Heart Attacks and Heart Disease
How Are Future Heart Attacks Prevented?
The goal after your heart attack is to keep your heart healthy and reduce your risks of having another heart attack. Your best bet to ward off future attacks are to take your medications, change your lifestyle, and see you doctor for regular heart checkups.
Why Do I Need to Take Drugs After a Heart Attack?
Drugs are prescribed after a heart attack to:
- Prevent future blood clots
- Lessen the work of your heart and improve your heart's performance and recovery
- Prevent plaques by lowering cholesterol
Other drugs may be prescribed if needed. These include medications to treat irregular heartbeats, lower blood pressure, control angina, and treat heart failure.
It is important to know the names of your medications, what they are used for, and how often and at what times you need to take them. Your doctor or nurse should review your medications with you. Keep a list of your medications and bring them to each of your doctor visits. If you have questions about them, ask your doctor or pharmacist.
What Lifestyle Changes Are Needed After a Heart Attack?
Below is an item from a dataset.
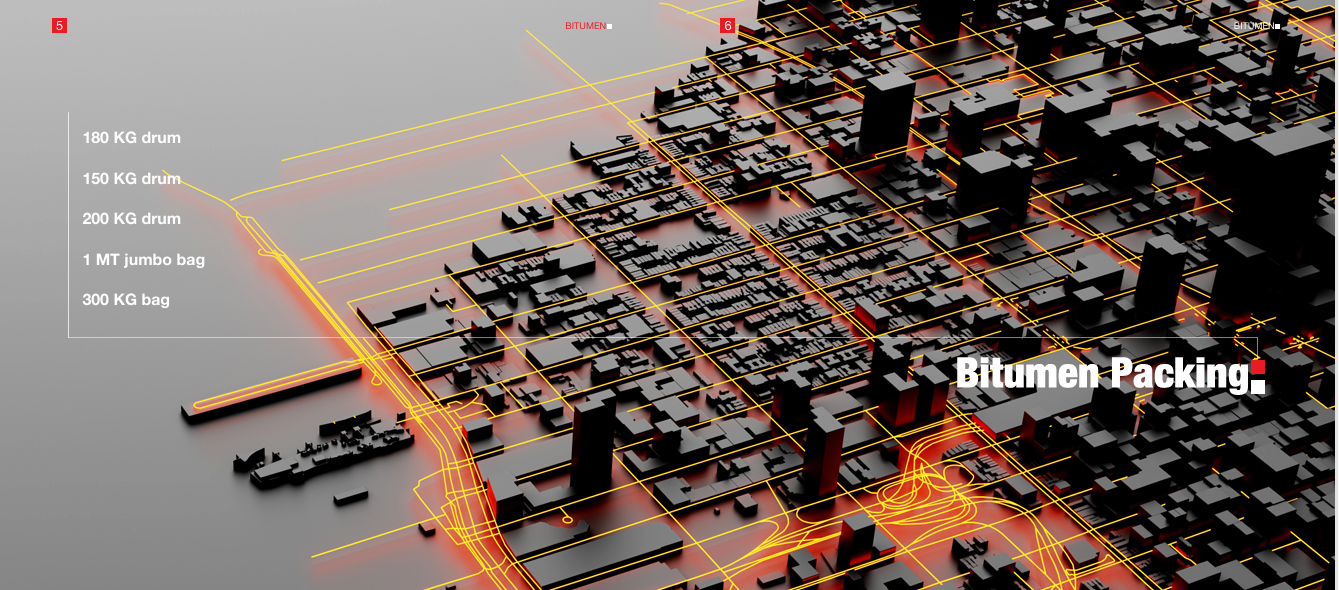Click the white square below the red title square
1339x590 pixels.
point(1258,384)
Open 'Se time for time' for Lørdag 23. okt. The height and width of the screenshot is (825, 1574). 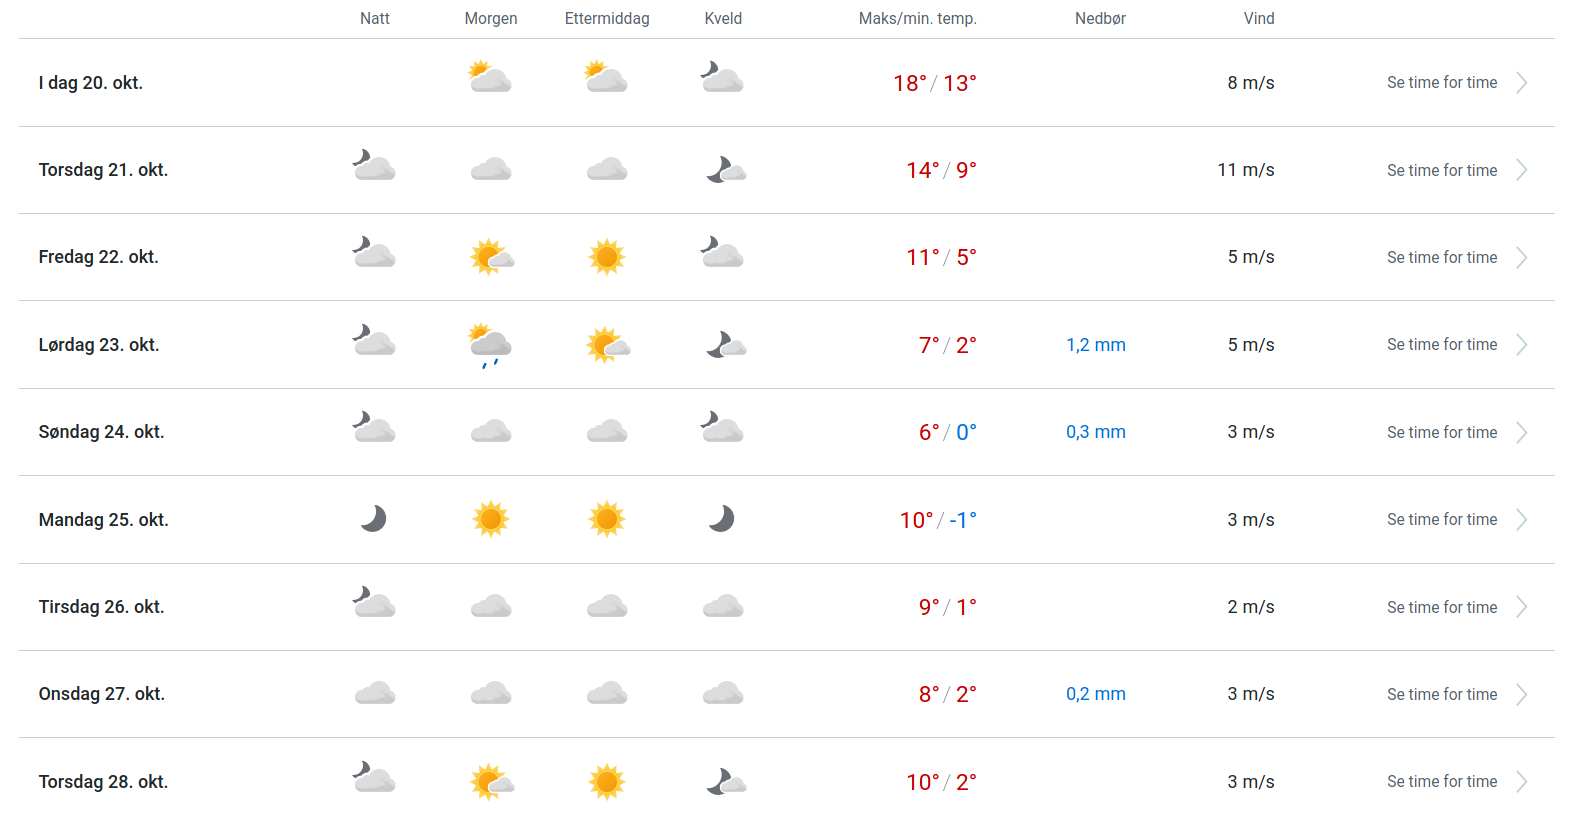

There is no cure for coronary artery disease. In order to prevent the progression of heart disease and another heart attack, you must follow your doctor's advice and make necessary lifestyle changes -- quitting smoking, lowering your blood cholesterol, controlling your diabetes and high blood pressure, following an exercise plan, maintaining an ideal body weight, and controlling stress.
When Will I See My Doctor Again After I Leave the Hospital?
Make a doctor's appointment for four to six weeks after you leave the hospital following a heart attack. Your doctor will want to check the progress of your recovery. Your doctor may ask you to undergo diagnostic tests such as an exercise stress test at regular intervals. These tests can help your doctor diagnose the presence or progression of blockages in your coronary arteries and plan treatment.
Call your doctor sooner if you have symptoms such as chest pain that becomes more frequent, increases in intensity, lasts longer, or spreads to other areas; shortness of breath, especially at rest; dizziness, or irregular heartbeats.